Data section:
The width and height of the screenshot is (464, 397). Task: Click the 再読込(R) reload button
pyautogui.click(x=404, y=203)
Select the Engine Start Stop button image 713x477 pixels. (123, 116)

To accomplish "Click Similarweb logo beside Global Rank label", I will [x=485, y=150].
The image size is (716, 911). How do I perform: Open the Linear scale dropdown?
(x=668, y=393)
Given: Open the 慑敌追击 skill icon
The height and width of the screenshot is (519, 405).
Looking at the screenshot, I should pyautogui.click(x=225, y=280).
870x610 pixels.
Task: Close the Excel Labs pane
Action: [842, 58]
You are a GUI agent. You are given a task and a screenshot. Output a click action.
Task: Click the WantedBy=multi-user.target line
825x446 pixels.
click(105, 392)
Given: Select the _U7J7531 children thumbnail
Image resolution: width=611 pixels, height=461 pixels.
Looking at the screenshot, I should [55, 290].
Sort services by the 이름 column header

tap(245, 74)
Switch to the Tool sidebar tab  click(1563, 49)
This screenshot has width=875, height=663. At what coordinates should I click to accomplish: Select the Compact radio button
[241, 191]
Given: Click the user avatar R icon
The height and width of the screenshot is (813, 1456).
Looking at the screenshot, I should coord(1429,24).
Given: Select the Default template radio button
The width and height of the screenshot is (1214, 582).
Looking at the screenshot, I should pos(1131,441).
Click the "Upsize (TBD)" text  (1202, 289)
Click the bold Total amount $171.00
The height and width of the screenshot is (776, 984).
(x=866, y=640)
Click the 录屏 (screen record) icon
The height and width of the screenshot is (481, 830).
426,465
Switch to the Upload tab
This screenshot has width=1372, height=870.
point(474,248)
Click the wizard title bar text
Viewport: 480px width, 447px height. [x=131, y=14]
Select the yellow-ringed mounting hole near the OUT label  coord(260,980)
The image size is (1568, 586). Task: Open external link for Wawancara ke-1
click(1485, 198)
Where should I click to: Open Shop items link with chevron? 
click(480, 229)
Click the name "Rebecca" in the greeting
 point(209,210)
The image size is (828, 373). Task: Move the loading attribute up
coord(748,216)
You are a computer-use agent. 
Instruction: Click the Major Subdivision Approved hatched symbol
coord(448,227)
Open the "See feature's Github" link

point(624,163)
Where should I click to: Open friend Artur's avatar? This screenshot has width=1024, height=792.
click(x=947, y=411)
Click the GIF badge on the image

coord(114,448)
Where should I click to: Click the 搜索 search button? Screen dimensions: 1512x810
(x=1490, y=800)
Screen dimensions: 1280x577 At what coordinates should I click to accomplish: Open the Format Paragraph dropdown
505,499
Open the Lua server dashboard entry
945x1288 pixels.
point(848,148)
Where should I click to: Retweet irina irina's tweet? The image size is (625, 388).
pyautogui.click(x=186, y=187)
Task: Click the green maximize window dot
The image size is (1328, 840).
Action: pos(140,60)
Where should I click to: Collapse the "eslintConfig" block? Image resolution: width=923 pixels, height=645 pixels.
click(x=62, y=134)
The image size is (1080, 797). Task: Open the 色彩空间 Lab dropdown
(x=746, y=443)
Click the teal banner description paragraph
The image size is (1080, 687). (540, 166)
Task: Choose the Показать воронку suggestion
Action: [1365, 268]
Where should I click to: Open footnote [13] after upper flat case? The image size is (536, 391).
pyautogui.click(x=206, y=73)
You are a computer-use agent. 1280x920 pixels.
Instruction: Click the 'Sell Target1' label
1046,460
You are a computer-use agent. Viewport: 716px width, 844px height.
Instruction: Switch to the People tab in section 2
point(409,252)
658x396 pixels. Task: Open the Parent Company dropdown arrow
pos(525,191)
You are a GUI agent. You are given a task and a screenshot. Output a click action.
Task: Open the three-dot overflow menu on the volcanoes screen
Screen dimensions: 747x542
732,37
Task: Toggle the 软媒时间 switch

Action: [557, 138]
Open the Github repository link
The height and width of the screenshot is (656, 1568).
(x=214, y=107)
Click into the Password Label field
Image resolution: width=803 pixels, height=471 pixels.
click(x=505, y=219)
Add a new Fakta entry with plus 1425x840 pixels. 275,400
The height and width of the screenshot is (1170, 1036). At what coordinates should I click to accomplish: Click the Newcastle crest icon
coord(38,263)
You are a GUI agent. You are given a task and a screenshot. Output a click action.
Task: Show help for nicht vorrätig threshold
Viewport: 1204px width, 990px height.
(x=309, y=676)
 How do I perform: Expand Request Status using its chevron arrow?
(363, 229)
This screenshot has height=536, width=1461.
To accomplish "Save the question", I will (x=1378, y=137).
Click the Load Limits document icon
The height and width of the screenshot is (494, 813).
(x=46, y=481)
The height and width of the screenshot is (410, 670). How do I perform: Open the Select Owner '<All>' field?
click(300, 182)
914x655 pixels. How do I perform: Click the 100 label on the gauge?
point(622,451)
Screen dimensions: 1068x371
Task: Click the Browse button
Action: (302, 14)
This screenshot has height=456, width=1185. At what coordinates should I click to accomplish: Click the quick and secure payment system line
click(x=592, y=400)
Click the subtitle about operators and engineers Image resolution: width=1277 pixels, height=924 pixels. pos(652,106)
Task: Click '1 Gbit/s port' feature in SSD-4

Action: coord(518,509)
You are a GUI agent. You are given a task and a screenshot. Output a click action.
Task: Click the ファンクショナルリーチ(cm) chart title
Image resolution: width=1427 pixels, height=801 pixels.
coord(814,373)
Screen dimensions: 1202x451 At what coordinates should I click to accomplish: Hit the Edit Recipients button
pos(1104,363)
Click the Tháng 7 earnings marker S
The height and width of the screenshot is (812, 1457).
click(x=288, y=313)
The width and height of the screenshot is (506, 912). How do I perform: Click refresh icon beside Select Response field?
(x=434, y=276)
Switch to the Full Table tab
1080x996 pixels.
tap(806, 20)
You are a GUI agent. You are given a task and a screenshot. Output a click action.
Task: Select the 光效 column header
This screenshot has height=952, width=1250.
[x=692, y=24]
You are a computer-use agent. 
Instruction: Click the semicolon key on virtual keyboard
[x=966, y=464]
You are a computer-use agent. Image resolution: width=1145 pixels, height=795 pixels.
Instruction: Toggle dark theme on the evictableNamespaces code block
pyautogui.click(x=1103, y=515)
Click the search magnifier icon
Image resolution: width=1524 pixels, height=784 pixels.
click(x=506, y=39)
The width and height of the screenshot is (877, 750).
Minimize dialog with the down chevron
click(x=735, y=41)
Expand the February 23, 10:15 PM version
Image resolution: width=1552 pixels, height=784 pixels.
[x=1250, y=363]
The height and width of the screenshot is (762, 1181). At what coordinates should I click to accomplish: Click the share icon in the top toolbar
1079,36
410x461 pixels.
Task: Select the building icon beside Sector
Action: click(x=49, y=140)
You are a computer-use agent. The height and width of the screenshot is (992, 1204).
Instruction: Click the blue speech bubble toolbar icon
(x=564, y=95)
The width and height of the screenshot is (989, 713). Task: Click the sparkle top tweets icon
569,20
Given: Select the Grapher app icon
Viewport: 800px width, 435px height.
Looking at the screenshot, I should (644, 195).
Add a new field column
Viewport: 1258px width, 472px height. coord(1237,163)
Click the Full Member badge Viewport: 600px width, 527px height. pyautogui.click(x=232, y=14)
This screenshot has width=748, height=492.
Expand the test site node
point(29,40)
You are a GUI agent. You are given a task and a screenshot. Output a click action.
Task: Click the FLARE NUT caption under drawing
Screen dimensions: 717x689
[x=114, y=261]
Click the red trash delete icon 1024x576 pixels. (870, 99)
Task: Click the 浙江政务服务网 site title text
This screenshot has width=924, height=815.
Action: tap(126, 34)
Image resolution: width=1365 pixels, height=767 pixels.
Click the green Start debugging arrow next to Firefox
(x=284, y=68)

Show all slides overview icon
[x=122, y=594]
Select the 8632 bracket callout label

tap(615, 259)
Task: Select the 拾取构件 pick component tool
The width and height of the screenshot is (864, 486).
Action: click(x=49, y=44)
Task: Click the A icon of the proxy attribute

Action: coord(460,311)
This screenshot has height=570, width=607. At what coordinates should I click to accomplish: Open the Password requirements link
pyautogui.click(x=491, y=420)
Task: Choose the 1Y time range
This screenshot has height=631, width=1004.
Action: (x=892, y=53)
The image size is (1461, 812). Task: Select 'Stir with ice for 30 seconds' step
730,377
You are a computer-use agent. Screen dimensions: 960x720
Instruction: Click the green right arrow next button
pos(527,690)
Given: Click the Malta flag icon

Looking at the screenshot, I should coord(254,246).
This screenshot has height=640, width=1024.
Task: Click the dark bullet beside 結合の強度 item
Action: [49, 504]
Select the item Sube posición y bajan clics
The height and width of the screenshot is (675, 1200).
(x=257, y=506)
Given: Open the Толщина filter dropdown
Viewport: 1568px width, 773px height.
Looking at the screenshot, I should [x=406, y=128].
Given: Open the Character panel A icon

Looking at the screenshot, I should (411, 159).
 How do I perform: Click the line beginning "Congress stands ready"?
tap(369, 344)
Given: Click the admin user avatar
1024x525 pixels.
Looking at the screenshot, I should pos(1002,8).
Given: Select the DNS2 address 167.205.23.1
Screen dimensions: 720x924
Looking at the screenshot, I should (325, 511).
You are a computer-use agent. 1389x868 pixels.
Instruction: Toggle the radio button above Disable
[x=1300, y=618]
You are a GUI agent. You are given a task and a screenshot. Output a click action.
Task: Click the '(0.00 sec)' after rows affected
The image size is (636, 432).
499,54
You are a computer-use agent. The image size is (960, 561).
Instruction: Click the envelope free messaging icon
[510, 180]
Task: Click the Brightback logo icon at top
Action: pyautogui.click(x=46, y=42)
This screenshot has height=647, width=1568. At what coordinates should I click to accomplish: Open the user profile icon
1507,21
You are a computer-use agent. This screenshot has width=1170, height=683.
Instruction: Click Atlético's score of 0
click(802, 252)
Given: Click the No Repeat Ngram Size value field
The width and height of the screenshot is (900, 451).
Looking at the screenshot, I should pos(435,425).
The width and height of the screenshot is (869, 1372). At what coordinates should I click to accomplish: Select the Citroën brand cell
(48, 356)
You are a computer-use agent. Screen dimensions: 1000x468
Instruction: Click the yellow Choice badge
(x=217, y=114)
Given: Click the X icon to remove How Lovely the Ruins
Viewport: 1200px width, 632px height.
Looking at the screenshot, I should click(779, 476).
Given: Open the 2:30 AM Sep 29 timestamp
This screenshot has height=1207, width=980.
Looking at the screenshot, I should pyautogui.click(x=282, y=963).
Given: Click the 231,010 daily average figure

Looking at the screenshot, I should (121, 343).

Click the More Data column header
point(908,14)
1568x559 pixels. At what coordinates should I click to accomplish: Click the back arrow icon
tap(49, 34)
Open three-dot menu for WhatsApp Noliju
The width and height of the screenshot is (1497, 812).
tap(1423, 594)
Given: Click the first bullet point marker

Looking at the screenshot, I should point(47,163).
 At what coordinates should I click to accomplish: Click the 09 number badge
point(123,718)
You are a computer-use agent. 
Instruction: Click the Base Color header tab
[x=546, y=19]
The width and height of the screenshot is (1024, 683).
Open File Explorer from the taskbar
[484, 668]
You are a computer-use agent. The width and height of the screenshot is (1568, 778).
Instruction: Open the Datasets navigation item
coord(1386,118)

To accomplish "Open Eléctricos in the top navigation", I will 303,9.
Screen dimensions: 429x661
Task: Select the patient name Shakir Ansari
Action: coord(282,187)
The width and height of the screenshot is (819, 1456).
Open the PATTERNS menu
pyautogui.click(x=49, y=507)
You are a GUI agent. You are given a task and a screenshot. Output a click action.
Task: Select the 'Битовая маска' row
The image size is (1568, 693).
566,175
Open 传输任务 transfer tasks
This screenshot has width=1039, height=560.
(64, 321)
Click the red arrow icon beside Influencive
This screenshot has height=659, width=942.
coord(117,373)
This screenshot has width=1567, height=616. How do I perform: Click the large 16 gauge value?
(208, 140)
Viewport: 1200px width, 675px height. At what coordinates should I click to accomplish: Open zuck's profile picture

Your task:
The answer should be a single number: how many lines of the entries hold "entry".

Solution:
2